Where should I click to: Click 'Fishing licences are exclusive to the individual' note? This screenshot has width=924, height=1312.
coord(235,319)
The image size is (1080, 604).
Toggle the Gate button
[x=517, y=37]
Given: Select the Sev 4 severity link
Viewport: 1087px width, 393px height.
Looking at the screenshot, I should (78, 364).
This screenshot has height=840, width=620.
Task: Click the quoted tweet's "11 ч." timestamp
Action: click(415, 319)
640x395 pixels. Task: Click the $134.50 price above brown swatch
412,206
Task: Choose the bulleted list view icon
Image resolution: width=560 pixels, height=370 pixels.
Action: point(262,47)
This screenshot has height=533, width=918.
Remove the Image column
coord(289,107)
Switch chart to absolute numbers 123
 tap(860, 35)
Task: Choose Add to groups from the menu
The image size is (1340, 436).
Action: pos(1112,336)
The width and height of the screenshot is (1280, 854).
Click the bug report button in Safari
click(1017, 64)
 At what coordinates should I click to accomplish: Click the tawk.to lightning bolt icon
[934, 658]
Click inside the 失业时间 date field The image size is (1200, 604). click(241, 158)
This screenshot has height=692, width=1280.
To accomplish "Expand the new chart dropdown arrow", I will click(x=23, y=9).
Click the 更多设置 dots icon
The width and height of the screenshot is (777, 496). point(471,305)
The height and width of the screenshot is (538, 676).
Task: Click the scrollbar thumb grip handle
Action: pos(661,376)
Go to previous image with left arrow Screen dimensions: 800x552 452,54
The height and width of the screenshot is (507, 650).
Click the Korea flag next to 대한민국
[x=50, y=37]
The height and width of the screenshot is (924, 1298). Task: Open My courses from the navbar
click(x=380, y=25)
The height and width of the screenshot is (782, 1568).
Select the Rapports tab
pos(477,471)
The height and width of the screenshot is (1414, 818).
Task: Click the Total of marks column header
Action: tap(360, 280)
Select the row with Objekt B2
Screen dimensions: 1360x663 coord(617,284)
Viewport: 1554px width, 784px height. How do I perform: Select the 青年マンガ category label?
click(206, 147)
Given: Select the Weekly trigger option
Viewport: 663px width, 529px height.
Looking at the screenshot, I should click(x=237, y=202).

### Problem statement
Set down every entry again, word for word.

### Solution for this problem
Where should I click to: Click 'Fishing licences are exclusive to the individual' note? This screenshot has width=924, height=1312.
coord(235,319)
The image size is (1080, 604).
Toggle the Gate button
[x=517, y=37]
Given: Select the Sev 4 severity link
Viewport: 1087px width, 393px height.
Looking at the screenshot, I should (78, 364).
This screenshot has height=840, width=620.
Task: Click the quoted tweet's "11 ч." timestamp
Action: click(415, 319)
640x395 pixels. Task: Click the $134.50 price above brown swatch
412,206
Task: Choose the bulleted list view icon
Image resolution: width=560 pixels, height=370 pixels.
Action: point(262,47)
This screenshot has height=533, width=918.
Remove the Image column
coord(289,107)
Switch chart to absolute numbers 123
 tap(860, 35)
Task: Choose Add to groups from the menu
The image size is (1340, 436).
Action: pos(1112,336)
The width and height of the screenshot is (1280, 854).
Click the bug report button in Safari
click(1017, 64)
 At what coordinates should I click to accomplish: Click the tawk.to lightning bolt icon
[934, 658]
Click inside the 失业时间 date field The image size is (1200, 604). click(241, 158)
This screenshot has height=692, width=1280.
To accomplish "Expand the new chart dropdown arrow", I will click(x=23, y=9).
Click the 更多设置 dots icon
The width and height of the screenshot is (777, 496). point(471,305)
The height and width of the screenshot is (538, 676).
Task: Click the scrollbar thumb grip handle
Action: pos(661,376)
Go to previous image with left arrow Screen dimensions: 800x552 452,54
The height and width of the screenshot is (507, 650).
Click the Korea flag next to 대한민국
[x=50, y=37]
The height and width of the screenshot is (924, 1298). Task: Open My courses from the navbar
click(x=380, y=25)
The height and width of the screenshot is (782, 1568).
Select the Rapports tab
pos(477,471)
The height and width of the screenshot is (1414, 818).
Task: Click the Total of marks column header
Action: tap(360, 280)
Select the row with Objekt B2
Screen dimensions: 1360x663 coord(617,284)
Viewport: 1554px width, 784px height. How do I perform: Select the 青年マンガ category label?
click(206, 147)
Given: Select the Weekly trigger option
Viewport: 663px width, 529px height.
Looking at the screenshot, I should click(x=237, y=202).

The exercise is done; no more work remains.